-------- Data provided

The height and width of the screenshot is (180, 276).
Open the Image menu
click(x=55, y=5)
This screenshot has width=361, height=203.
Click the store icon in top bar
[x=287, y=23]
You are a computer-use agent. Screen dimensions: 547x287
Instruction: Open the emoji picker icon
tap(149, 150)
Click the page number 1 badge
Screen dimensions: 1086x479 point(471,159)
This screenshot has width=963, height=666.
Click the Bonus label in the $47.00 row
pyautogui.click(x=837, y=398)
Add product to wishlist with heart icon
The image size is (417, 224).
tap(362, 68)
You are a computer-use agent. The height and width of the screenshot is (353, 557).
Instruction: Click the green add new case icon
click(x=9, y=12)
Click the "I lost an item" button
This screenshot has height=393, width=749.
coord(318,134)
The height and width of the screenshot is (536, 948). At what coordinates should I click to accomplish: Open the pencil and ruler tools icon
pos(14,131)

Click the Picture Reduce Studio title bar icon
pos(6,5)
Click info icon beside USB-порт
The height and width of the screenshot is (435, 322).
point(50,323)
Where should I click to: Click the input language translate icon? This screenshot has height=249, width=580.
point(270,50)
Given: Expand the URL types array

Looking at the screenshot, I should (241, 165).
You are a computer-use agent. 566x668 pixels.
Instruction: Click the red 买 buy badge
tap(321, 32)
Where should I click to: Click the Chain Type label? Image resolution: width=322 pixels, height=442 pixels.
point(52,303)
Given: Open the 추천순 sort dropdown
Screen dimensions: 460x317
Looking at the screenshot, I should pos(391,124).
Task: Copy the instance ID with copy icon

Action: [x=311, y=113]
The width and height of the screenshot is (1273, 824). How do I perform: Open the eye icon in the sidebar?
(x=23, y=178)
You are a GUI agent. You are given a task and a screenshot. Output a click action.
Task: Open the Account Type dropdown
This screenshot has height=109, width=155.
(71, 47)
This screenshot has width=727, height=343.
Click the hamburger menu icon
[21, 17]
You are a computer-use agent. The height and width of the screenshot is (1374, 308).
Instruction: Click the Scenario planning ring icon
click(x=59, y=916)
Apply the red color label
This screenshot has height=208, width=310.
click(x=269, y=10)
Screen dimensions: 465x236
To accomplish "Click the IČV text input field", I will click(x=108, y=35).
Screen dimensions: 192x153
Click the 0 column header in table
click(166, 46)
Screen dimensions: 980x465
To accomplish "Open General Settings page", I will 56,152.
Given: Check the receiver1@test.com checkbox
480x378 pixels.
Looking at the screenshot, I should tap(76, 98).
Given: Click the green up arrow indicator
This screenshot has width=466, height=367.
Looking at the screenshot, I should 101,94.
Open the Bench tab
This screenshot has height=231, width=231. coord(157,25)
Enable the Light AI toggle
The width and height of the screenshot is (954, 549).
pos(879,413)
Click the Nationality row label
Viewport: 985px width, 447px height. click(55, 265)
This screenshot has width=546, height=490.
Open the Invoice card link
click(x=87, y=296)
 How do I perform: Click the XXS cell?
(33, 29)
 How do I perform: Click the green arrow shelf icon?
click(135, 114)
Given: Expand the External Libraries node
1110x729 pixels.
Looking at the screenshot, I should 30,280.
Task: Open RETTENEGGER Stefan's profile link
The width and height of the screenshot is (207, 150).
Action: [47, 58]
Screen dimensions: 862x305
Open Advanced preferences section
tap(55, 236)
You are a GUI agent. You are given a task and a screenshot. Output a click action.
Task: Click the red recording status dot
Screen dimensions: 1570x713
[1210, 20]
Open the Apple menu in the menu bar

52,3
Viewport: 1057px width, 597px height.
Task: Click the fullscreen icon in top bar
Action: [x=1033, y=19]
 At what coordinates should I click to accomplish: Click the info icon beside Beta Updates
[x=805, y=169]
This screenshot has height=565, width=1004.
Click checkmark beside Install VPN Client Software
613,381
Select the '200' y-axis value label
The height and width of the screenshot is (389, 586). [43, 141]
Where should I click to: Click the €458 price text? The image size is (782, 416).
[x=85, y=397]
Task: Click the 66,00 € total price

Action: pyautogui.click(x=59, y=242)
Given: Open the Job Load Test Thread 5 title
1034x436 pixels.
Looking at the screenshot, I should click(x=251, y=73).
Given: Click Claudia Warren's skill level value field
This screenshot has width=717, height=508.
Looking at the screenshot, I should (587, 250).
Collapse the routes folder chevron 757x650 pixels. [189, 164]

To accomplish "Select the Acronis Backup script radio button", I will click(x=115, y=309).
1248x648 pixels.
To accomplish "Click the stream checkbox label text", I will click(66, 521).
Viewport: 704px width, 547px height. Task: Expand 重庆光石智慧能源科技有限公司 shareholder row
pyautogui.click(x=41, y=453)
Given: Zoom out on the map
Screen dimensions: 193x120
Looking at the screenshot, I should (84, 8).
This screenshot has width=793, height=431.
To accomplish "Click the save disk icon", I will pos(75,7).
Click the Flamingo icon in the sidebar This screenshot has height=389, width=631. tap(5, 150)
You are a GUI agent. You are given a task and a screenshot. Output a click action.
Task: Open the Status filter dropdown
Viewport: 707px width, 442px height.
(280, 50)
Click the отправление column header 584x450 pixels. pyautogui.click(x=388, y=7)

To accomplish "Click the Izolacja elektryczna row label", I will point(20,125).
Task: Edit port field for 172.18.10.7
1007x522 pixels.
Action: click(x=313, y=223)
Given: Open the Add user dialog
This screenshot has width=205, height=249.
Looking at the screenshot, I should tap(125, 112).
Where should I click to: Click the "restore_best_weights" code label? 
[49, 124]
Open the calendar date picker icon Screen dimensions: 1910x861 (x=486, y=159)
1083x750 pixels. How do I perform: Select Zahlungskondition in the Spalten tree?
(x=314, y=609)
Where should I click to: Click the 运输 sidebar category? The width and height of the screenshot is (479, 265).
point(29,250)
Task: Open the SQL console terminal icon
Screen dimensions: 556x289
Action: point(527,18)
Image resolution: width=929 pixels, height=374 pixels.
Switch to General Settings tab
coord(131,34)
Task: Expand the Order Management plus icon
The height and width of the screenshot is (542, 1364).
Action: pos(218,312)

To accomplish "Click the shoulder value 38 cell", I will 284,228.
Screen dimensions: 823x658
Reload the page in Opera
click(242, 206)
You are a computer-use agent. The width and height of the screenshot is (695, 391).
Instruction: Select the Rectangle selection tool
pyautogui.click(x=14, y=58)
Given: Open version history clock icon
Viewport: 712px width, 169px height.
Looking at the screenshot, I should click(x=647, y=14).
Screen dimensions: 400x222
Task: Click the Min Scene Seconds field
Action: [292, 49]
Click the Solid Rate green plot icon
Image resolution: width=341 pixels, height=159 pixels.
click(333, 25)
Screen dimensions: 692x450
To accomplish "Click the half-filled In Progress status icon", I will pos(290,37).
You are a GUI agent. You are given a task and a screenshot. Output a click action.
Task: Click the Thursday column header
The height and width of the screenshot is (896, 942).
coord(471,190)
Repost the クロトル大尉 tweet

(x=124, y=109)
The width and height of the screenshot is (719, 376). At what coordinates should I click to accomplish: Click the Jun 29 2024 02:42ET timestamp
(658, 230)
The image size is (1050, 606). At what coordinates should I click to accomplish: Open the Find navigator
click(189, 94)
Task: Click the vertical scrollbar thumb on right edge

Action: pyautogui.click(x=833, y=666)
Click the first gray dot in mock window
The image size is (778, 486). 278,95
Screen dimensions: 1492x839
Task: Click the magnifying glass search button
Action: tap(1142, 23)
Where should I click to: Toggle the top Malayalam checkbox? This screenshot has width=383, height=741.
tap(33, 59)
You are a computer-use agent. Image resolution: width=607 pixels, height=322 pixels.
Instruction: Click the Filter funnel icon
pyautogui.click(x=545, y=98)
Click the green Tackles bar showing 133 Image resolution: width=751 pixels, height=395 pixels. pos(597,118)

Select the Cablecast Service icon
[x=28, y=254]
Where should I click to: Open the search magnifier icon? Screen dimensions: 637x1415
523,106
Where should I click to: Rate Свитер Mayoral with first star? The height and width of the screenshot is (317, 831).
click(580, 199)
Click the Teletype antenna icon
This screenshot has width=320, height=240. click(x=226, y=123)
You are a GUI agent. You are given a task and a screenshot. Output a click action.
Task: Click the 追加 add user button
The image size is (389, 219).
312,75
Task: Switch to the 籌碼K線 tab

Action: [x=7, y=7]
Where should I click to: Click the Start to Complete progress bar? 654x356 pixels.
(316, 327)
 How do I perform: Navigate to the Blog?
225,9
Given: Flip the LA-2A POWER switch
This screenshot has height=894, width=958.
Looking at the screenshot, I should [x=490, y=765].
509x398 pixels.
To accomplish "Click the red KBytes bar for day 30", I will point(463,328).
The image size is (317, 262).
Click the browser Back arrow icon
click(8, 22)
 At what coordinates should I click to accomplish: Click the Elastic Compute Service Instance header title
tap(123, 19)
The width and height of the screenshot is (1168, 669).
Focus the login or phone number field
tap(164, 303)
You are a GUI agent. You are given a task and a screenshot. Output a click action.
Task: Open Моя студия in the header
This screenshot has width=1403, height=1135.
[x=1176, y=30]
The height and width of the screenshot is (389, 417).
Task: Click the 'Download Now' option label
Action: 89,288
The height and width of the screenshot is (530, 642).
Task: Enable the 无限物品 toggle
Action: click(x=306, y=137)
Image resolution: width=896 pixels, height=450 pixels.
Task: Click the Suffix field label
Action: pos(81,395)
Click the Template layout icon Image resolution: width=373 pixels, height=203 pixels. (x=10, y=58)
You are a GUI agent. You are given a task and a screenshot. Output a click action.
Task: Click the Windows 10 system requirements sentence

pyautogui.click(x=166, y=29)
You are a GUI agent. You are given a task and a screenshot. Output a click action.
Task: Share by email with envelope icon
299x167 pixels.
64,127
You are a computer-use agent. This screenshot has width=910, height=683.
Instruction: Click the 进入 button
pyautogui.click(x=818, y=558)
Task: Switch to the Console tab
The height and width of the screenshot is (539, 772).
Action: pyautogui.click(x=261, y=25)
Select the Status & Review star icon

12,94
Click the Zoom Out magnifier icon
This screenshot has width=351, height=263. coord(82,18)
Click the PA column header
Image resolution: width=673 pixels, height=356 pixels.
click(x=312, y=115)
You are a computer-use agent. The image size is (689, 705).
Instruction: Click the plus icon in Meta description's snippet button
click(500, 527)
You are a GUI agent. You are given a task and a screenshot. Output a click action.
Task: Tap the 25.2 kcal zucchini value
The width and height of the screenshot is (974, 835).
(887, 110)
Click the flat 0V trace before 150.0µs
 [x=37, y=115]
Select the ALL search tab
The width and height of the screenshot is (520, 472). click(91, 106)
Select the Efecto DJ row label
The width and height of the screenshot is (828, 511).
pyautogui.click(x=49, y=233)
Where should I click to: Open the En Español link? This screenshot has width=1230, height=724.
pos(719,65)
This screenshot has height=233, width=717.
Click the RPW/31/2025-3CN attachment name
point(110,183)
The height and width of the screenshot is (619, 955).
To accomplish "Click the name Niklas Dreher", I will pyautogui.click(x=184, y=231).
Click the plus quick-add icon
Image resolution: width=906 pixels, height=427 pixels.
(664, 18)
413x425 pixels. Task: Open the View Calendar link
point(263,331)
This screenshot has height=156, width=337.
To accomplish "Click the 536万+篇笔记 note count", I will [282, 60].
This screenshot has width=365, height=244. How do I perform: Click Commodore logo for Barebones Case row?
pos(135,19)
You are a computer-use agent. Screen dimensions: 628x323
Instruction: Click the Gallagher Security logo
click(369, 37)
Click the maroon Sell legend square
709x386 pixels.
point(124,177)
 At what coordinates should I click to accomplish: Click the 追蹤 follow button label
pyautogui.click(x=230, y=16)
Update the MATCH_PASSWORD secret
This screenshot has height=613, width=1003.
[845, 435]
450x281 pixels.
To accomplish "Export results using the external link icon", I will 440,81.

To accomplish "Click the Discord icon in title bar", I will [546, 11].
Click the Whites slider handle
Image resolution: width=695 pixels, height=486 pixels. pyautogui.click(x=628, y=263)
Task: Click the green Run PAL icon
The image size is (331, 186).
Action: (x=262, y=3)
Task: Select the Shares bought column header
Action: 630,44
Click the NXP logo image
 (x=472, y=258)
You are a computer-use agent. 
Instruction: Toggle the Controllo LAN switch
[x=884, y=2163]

----------------

### Assignment
Filter the entries down to the lines containing "computer". Copy each of those lines.

### Response box
You are a computer-use agent. Screen dimensions: 547x287
You are a computer-use agent. The height and width of the screenshot is (353, 557).
You are a computer-use agent. 566x668 pixels.
You are a computer-use agent. The height and width of the screenshot is (1374, 308).
You are a computer-use agent. The width and height of the screenshot is (695, 391).
You are a computer-use agent. Image resolution: width=607 pixels, height=322 pixels.
You are a computer-use agent. This screenshot has width=910, height=683.
You are a computer-use agent. The image size is (689, 705).
You are a computer-use agent. Screen dimensions: 628x323
You are a computer-use agent. 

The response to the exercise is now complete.